### Task description
Copy each of the following rows word for word, with no changes.

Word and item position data
## start

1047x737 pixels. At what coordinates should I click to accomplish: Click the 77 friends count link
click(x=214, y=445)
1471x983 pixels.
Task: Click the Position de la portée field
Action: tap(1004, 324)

## end

### Response
1047x737 pixels. At what coordinates should I click to accomplish: Click the 77 friends count link
click(x=214, y=445)
1471x983 pixels.
Task: Click the Position de la portée field
Action: tap(1004, 324)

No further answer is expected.